Report: Rubio to introduce 20-week abortion ban in the Senate
Senator Marco Rubio, R-Fla., plans to introduce a bill in the Senate to ban abortions after 20 weeks of pregnancy, the conservative magazine the Weekly Standard reports.
While the senator hasn't officially announced his support for this effort yet, a Rubio adviser tells CBSNews.com that anti-abortion rights groups have asked him to take the lead on this, and there may be an announcement on the matter when he returns from the Fourth of July holiday next week.
The legislation already passed last month in the Republican-led House of Representatives, but it never had a chance of going anywhere in the Democratic-led Senate. It still doesn't have a chance of going anywhere -- simply because Rubio introduces it doesn't mean Democratic leaders have to bring it to the floor.
Nevertheless, taking up the cause of the 20-week abortion ban should, as the Weekly Standard notes, "ease concerns" that conservative voters have about the potential 2016 presidential candidate. Rubio has taken serious heat from the right for his support of the Senate's comprehensive immigration reform bill, which includes a pathway to citizenship for the nation's 11 million undocumented immigrants.
Anti-abortion rights activists have pushed the 20-week abortion ban, pointing to a December 2012 Gallup poll showing that 64 percent of Americans oppose abortions in the second trimester.

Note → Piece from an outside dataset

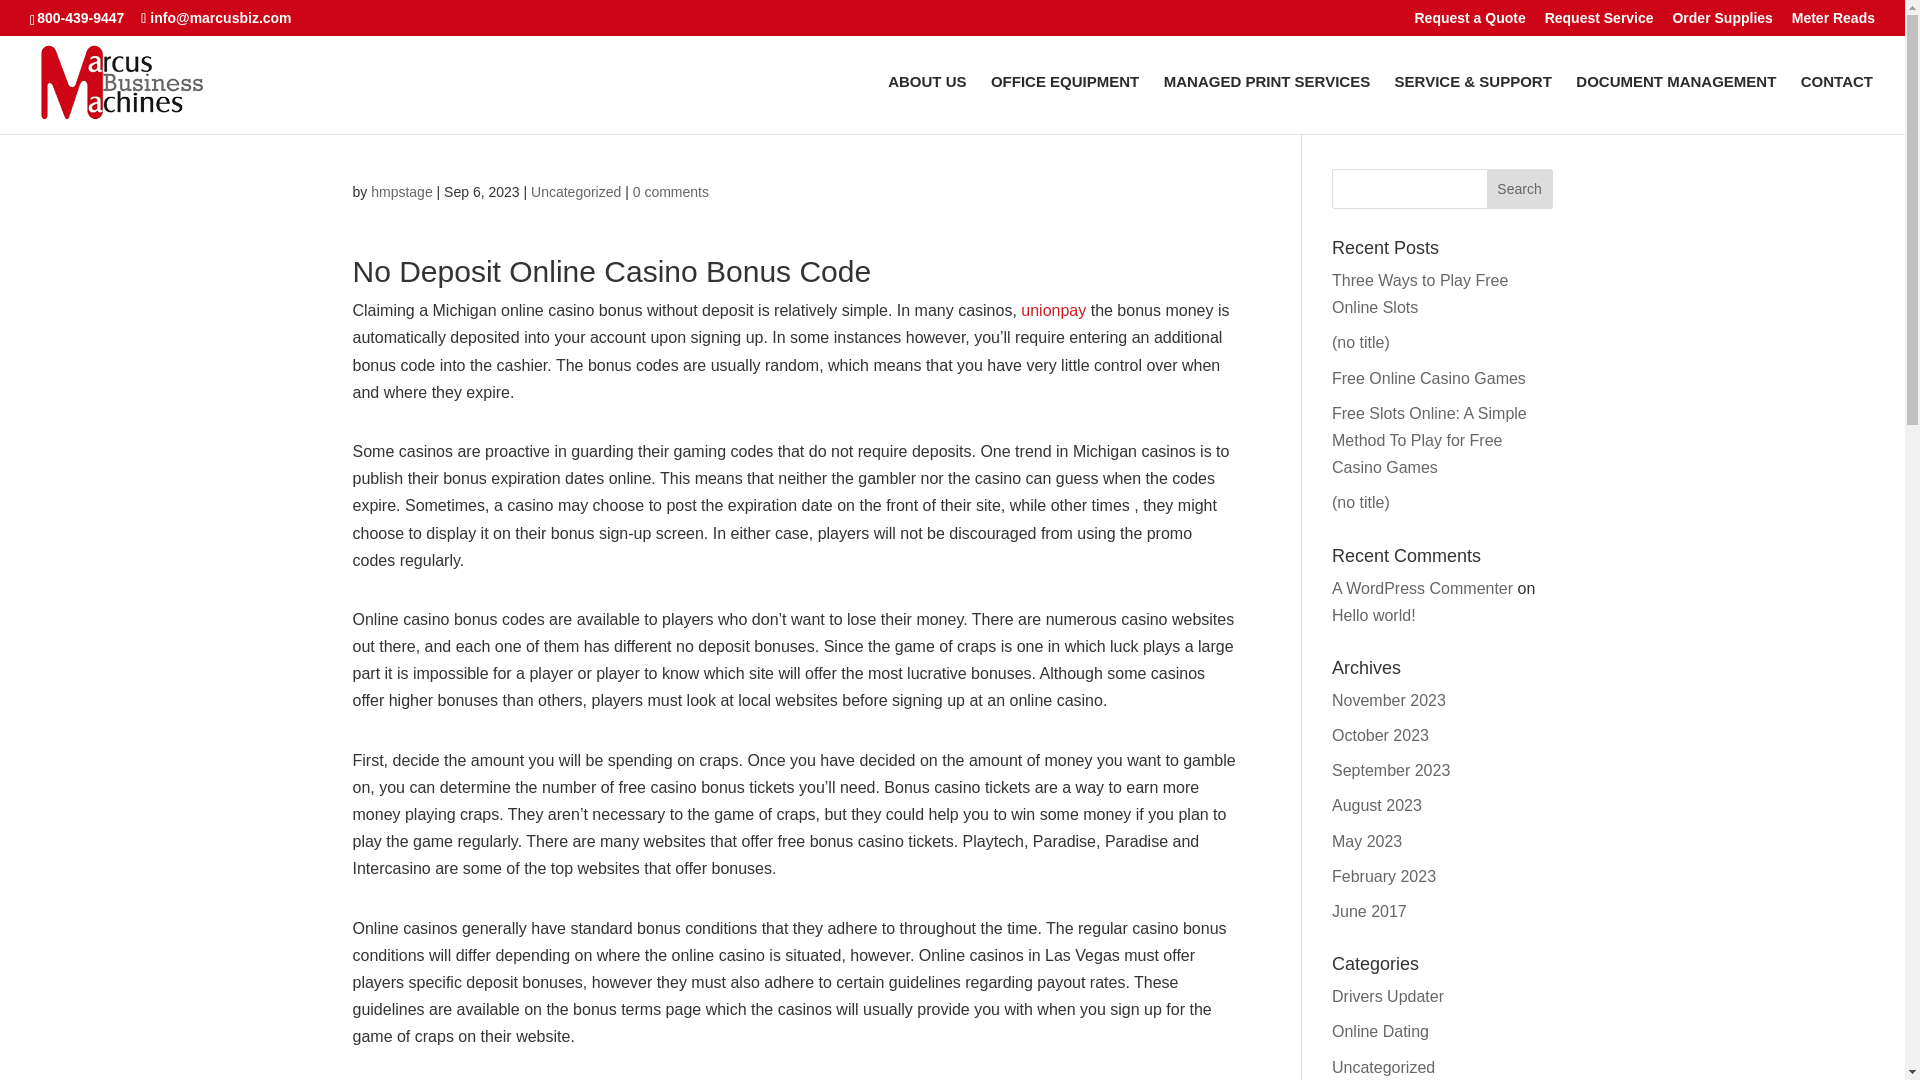 The width and height of the screenshot is (1920, 1080). What do you see at coordinates (1836, 104) in the screenshot?
I see `CONTACT` at bounding box center [1836, 104].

However, recent debate over the matter show that the issue is politically volatile, even in the red state of Texas. Efforts in Texas to pass a bill that (among other things) bans abortion after 20 weeks resulted in a protracted legislative battle, drawing thousands of pro-abortion rights activists out to the state capitol in protest. Meanwhile, at the federal level, conservatives have repeatedly drawn fire for making offensive remarks about women while pushing abortion legislation, leaving some in the Republican Party pleading for the GOP to stop talking about social issues.